Unlike last year, when we saw a few interesting stories about Reformation Day celebrations, I didn't find a single one this year. Which is a shame since I was looking for an excuse to link to this awesome Reformation rap. But there are a few stories about Dia de los Muertos. The Los Angeles Times had its "Day of the Dead feast is a high-spirited affair" piece with recipes and videos and tons of ghosts. It's a weird piece in that it gets into quite a bit of detail about how the day is celebrated and yet includes no actual religion. The story features Sandi Romero of Mama's Tamales:
Feasting on the traditional foods of the holiday (tamales, turkey in mole, pan de muerto and champurrado are some of the most popular) isn't the primary focus of the day, but a secondary event, something that happens once the altars are built, the spirits remembered.
"You serve them first," says Romero of the spirits and of the food traditionally placed at the altars and in cemeteries to honor the souls of the dead. "You remember them and then you eat." . . .
Romero, a third-generation Angeleno, grew up with six siblings in the San Fernando Valley before she married and had a daughter and moved to Pasadena. Her grandfather was from Puebla, Mexico, her grandmother from Durango.
"Growing up, that was my thing: I loved Dia de los Muertos." Romero, a former Aztec dancer, remembers dancing in the cemeteries on the holiday and hosting parties at her house celebrating the event.
It's clear that this holiday revolves around remembering dead relatives but there is no explanation of its religious basis -- either with the indigenous people of Mexico or in Catholicism. The Mexican celebration occurs in conjunction with All Saints' Day and All Souls' Day. This year, those days will be marked on November 1 and 2.

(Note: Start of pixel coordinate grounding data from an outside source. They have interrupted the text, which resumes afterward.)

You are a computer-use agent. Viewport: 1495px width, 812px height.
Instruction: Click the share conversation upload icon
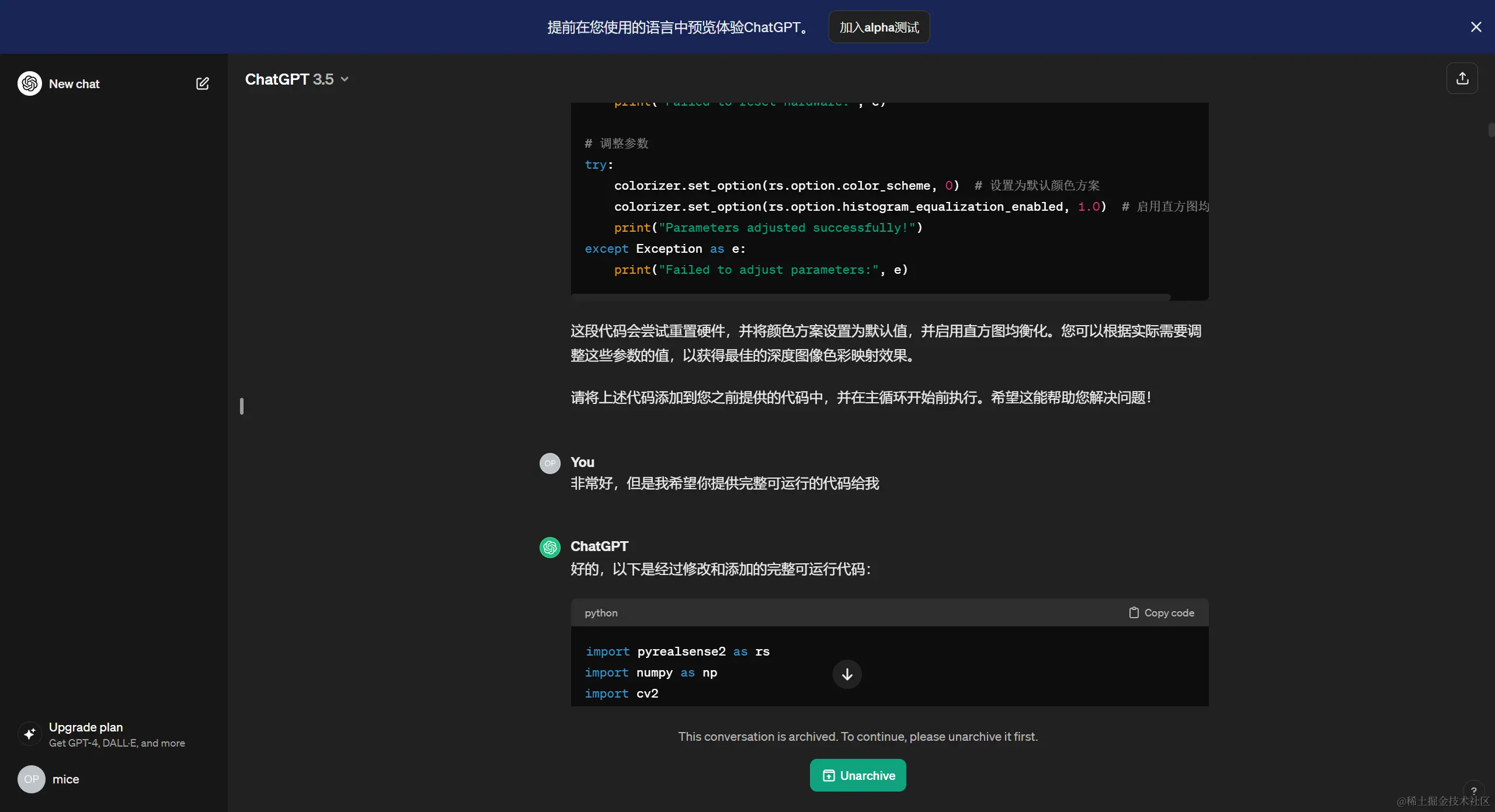click(1462, 78)
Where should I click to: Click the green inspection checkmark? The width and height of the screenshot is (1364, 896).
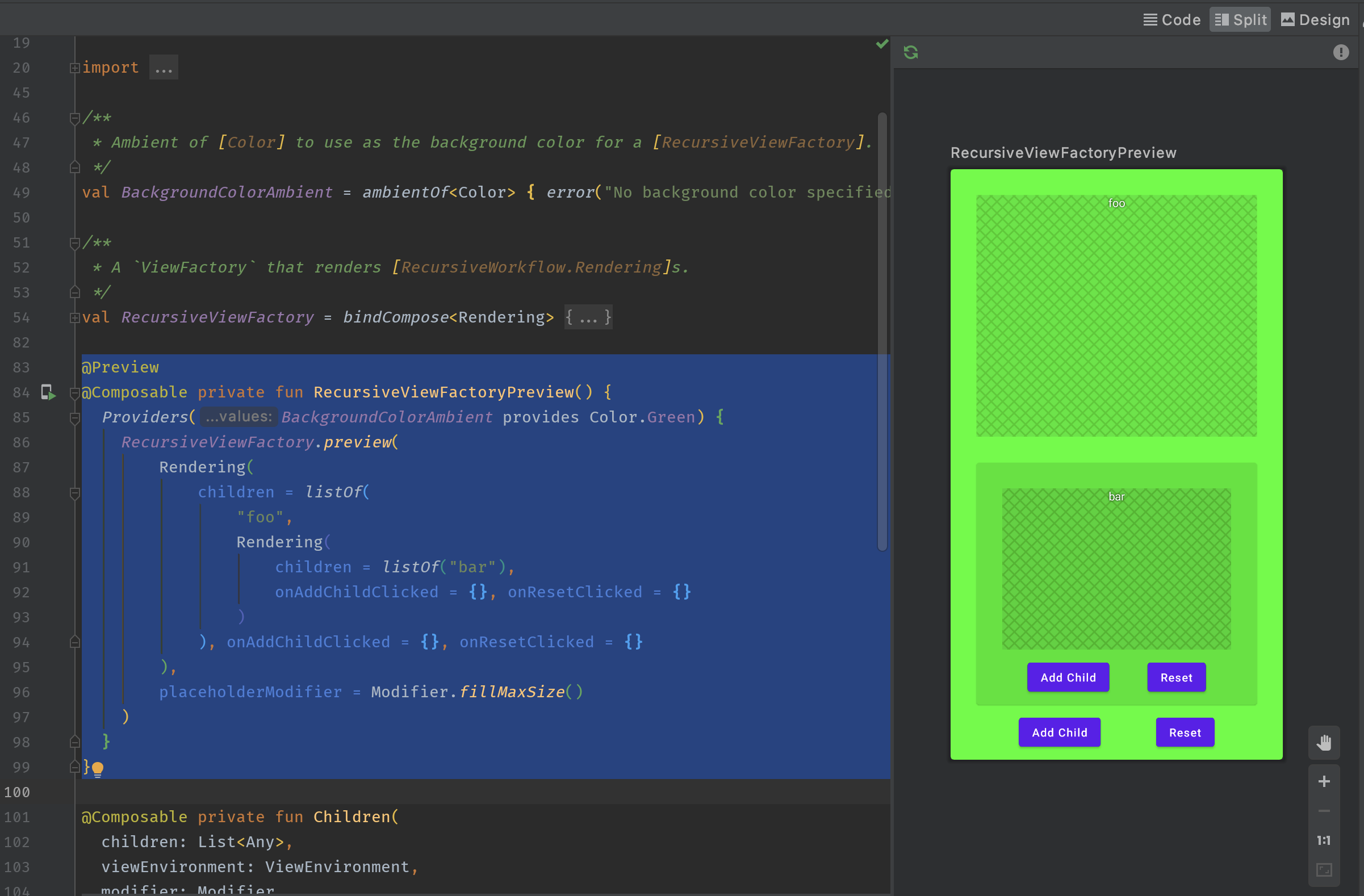point(882,44)
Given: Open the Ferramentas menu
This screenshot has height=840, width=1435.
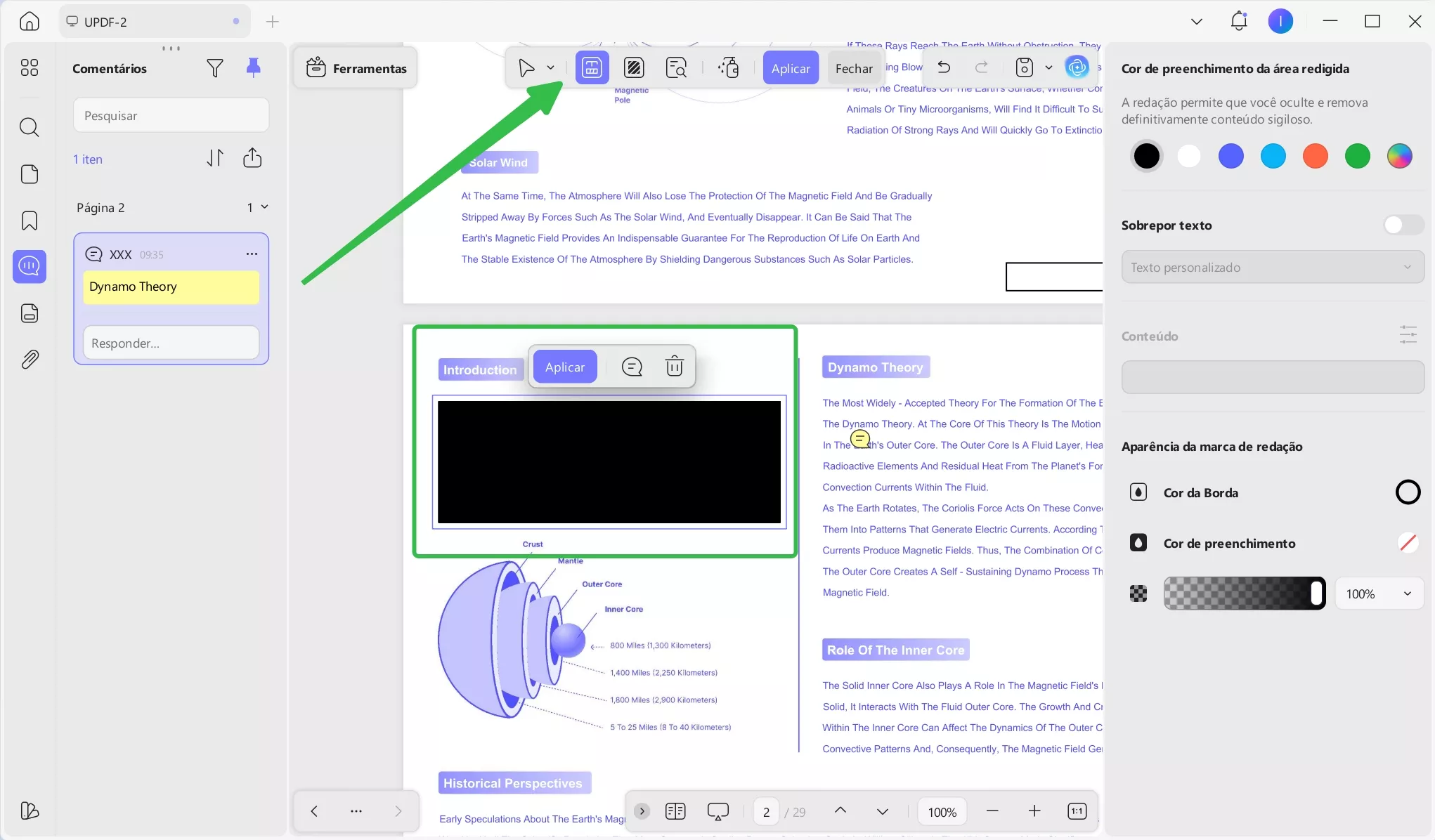Looking at the screenshot, I should click(356, 68).
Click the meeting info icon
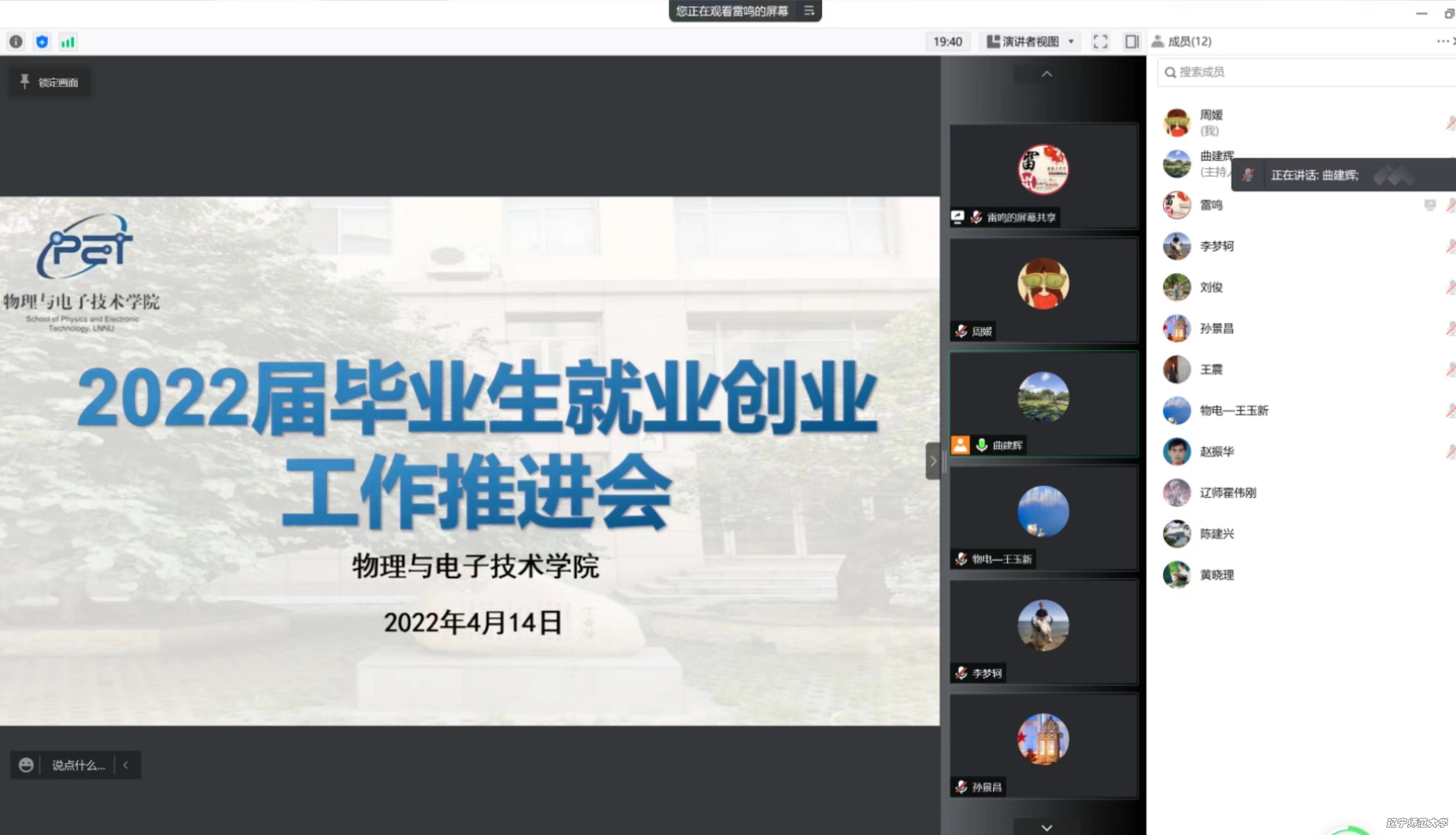 [x=16, y=41]
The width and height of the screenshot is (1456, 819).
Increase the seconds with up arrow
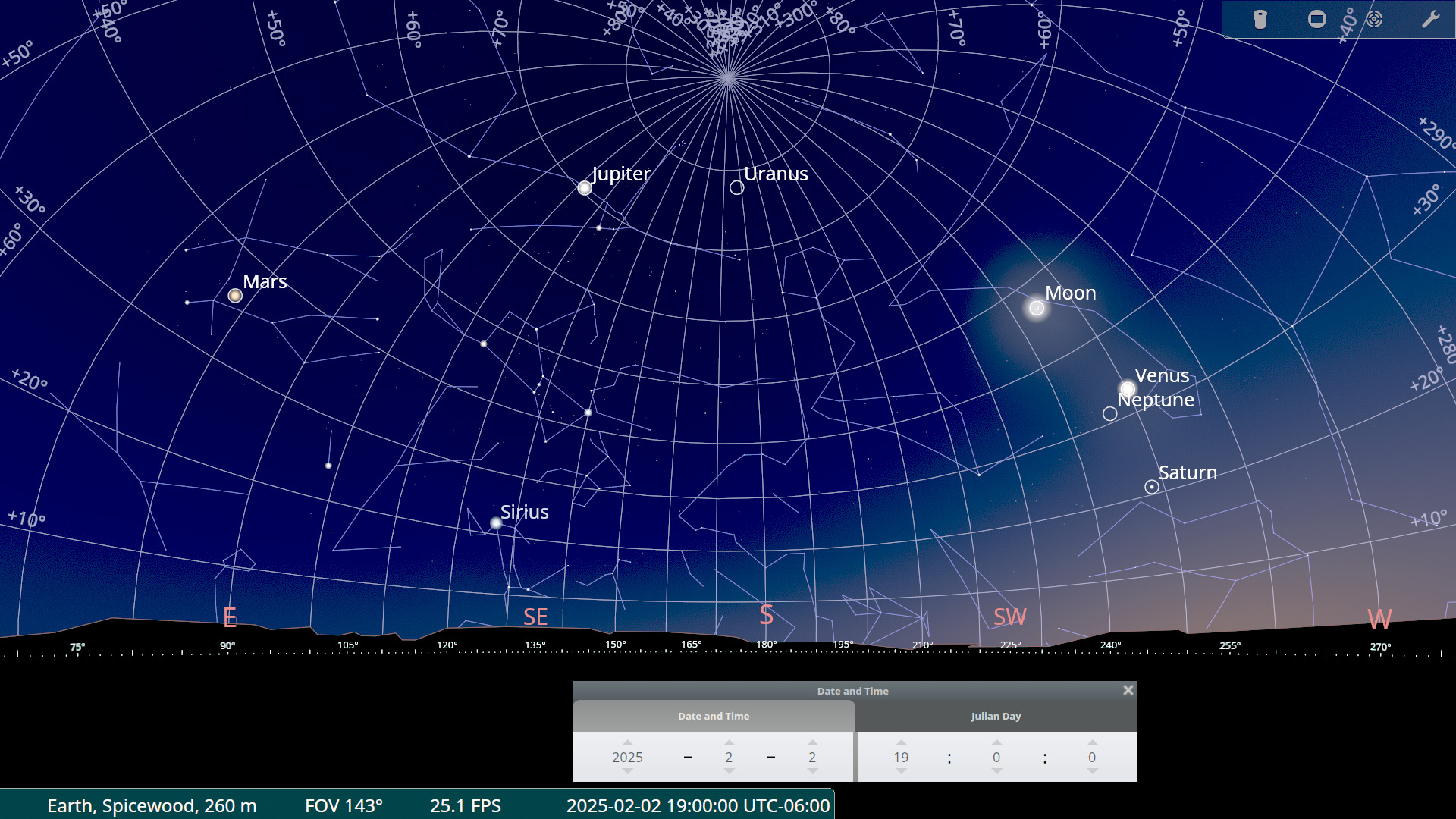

Instead, the Times treats the story mostly as a food feature. Compare that to the story in the San Francisco Chronicle. In this case, the story is a preview of a symphony concert with a Dia de los Muertos theme:
"There is no equivalent of 'Jingle Bells' for Dia de los Muertos," Enrique Arturo Diemecke says of his biggest challenge as conductor of the San Francisco Symphony's inaugural Dia de los Muertos (Day of the Dead) Family Concert at Davies Symphony Hall on Sunday. "Dia de los Muertos is almost an unexpected celebration. It sounds morbid, but it's not. It's more like a memorial day where we celebrate with our loved one's favorite flowers, food and music. And we just happen to do that at the cemetery."
To capture the spirit of the holiday, which mixes ancient Mexican Indian ceremonies with traditional Catholic beliefs, Diemecke insisted on putting together a musical program with a positive and upbeat twist.
"What ties the theme together is an overall feeling of happiness, with optimistic melodies and exciting rhythms," says the Mexican-born maestro, who is now the music director of the Buenos Aires Philharmonic of Teatro Colon, in Argentina.
It's a brief article, and it certainly doesn't go into as much detail as it could, but at least it gives some basic information. Particularly for an arts piece.